# Exercise details:
In the GovCloud data lake guide, what default retention period does the Terraform configuration assign to the raw zone bucket's Object Lock?

━━━━━ Document ━━━━━

Data Lake Architecture on AWS GovCloud

Federal agencies sit on vast stores of mission data that remain largely inaccessible for analysis due to architectural fragmentation, classification complexity, and the operational cost of maintaining custom data pipelines for every consumer. A well-designed data lake on AWS GovCloud changes that equation — providing a centralized, classified-aware repository that satisfies FISMA and FedRAMP requirements while making mission data actionable.

Rutagon's data lake implementations on AWS GovCloud serve both analytics workloads (internal mission analysis) and data sharing missions (providing authorized access to mission partners). This architectural guide covers the components that make government data lakes work in practice.

GovCloud Data Lake Architecture Overview

A federal data lake on GovCloud organizes around three zones:

┌─────────────────────────────────────────────────────────────────┐
│                        AWS GovCloud (US-West)                    │
│                                                                   │
│  ┌──────────────┐   ┌──────────────┐   ┌──────────────────────┐ │
│  │   Raw Zone   │   │  Curated Zone │   │   Consumption Zone   │ │
│  │  (Bronze)    │──▶│   (Silver)   │──▶│      (Gold)          │ │
│  │              │   │              │   │                       │ │
│  │ s3://raw/    │   │ s3://curated/│   │  Athena / Redshift /  │ │
│  │ Immutable    │   │ Transformed  │   │  SageMaker / QuickSight│ │
│  │ Encrypted    │   │ Validated    │   │                       │ │
│  └──────────────┘   └──────────────┘   └──────────────────────┘ │
│                                                                   │
│  ┌──────────────────────────────────────────────────────────────┐│
│  │               AWS Lake Formation — Access Control Layer       ││
│  │    ABAC policies · Column-level security · Row-level filters  ││
│  └──────────────────────────────────────────────────────────────┘│
└─────────────────────────────────────────────────────────────────┘

Each zone has distinct access controls, retention policies, and encryption configurations. Raw zone data is immutable (S3 Object Lock) — once written, it cannot be modified or deleted within the retention period, satisfying NIST AU-9 and SI-7 requirements.

S3 Foundation: Encryption and Immutability

# Terraform — Raw zone bucket with Object Lock and KMS encryption
resource "aws_s3_bucket" "raw_zone" {
  bucket = "${var.program_name}-data-lake-raw"
  
  object_lock_enabled = true  # Immutable storage for AU-9 compliance
}

resource "aws_s3_bucket_object_lock_configuration" "raw_lock" {
  bucket = aws_s3_bucket.raw_zone.id
  
  rule {
    default_retention {
      mode = "GOVERNANCE"  # COMPLIANCE for stricter lock
      years = 7            # Match program retention requirement
    }
  }
}

resource "aws_s3_bucket_server_side_encryption_configuration" "raw_encryption" {
  bucket = aws_s3_bucket.raw_zone.id
  
  rule {
    apply_server_side_encryption_by_default {
      sse_algorithm     = "aws:kms"
      kms_master_key_id = aws_kms_key.data_lake_key.id
    }
    bucket_key_enabled = true  # Reduces KMS API costs for high-throughput ingestion
  }
}

resource "aws_kms_key" "data_lake_key" {
  description              = "Data lake encryption key — FIPS 140-2 validated"

━━━━━ Data shown ━━━━━

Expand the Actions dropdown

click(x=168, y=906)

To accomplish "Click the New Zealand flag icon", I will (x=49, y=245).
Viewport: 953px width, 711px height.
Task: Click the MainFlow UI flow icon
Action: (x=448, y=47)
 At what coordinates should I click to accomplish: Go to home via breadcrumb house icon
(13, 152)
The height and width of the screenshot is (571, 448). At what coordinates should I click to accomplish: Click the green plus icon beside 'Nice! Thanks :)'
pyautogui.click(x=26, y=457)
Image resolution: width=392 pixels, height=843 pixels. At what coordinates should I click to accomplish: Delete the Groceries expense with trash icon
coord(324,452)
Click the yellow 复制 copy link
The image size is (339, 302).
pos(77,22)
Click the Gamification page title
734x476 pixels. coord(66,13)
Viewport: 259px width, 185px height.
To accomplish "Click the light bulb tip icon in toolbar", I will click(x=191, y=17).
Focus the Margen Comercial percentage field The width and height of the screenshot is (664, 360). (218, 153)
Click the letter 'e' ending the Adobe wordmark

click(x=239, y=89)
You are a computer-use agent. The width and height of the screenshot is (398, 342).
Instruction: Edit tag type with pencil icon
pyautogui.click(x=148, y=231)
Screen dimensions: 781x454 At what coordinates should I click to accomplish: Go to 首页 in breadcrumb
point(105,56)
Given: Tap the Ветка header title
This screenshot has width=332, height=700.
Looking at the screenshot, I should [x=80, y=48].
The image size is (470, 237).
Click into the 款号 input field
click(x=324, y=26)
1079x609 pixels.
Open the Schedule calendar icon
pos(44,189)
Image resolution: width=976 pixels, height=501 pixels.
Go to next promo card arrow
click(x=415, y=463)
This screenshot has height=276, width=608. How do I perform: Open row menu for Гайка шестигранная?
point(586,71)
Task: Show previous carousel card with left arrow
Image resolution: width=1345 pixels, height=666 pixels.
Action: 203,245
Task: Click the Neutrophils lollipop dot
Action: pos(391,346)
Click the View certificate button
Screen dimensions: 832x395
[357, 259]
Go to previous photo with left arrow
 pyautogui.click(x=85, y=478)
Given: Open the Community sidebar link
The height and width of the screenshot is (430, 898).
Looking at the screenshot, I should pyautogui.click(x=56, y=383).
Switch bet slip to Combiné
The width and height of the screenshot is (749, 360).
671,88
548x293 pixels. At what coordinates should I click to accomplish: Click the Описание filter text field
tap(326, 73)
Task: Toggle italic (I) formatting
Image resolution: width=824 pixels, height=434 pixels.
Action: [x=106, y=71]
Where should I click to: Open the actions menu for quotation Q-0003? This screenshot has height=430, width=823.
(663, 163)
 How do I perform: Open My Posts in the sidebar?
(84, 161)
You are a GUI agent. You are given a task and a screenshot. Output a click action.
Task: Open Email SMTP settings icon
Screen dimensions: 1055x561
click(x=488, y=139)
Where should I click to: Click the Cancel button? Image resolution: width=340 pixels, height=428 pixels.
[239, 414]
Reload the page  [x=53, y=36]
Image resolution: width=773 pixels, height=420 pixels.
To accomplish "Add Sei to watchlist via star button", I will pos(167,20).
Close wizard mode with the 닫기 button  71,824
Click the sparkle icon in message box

━━━━━

# Result for this task:
Seven years, in GOVERNANCE mode.